Did cancer kill the dinosaurs?
http://www.newscientist.com/nsplus/insight/rexfiles/cancer.html
By John Gribbin
Dinosaurs and other victims of mass extinctions could have been wiped out by
epidemics of cancer triggered by massive bursts of neutrinos released by
dying stars in our Galaxy, according to an American astrophysicist.
Other scientists have speculated that cosmic rays from supernova explosions
could cause mass extinctions. But nearby supernovae happen too infrequently
to explain the majority. So Juan Collar of the University of South Carolina
in Columbia started looking at less violent stellar collapses, which generate
large numbers of neutrinos.
Neutrinos are reluctant to interact with everyday matter. But if enough
passed through the Earth in one go, then some would collide with the nuclei
of atoms in living tissue. When this happens, the nuclei will recoil from the
collision. Such recoils could damage DNA, producing cancer-causing mutations.
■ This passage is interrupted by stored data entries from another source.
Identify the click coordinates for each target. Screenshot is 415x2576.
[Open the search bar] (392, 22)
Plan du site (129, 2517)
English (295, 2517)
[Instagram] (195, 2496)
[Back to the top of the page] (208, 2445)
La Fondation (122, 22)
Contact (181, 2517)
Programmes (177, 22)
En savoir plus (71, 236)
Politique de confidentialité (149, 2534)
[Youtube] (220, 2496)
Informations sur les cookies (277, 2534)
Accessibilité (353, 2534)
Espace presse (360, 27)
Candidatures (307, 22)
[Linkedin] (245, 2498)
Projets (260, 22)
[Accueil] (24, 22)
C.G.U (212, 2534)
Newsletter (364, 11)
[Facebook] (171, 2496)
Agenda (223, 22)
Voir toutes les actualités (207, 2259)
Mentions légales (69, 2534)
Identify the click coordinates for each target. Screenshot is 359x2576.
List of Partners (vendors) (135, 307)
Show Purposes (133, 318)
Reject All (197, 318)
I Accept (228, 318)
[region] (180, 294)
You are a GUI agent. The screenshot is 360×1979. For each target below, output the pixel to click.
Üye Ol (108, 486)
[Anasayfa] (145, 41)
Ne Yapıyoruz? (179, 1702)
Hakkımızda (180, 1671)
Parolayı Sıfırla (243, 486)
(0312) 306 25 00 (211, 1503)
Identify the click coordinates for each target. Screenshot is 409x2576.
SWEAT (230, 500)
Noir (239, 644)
But how much damage, and how often? Collar has calculated that a 'silent'
star collapse will occur within 20 light years of the Earth roughly once
every 100 million years. Each stellar collapse will produce 19 000 recoils
per kilogram of living tissue, and each recoil may deposit more than a
thousand electronvolts of energy along a track 10 nanometres long. Collar
compared the destructive potential of these recoils with conventional
radiation damage. He suggests that a collapsing nearby star would produce
about 12 malignant cells per kilogram of living tissue-each of which could
trigger a tumour.
The effect would be particularly severe in larger animals because they have
more tissue to become cancerous. And because neutrinos are not stopped by the
outer layers of the body, the recoils they induce have what Collar calls the
'aggravating factor' of taking place in sensitive tissue such as bone marrow.
Collar's calculations are relatively straightforward, but his conclusions are
so astonishing that he has had a struggle to get them into print. He had to
deal with comments from six expert reviewers before the paper describing his
ideas was accepted by the journal Physical Review Letters, where it will
appear shortly. Usually, papers go through just a couple of reviewers.
David Schramm of the University of Chicago, one of the main proponents of the
supernova theory of mass extinction, agrees that these invisible collapses
could, in theory, affect life in the way Collar suggests. The effect 'could
be dramatic for at least one of the mass extinctions', he says.
New Scientist, 13 Jan 96, Volume 149, Issue 2012.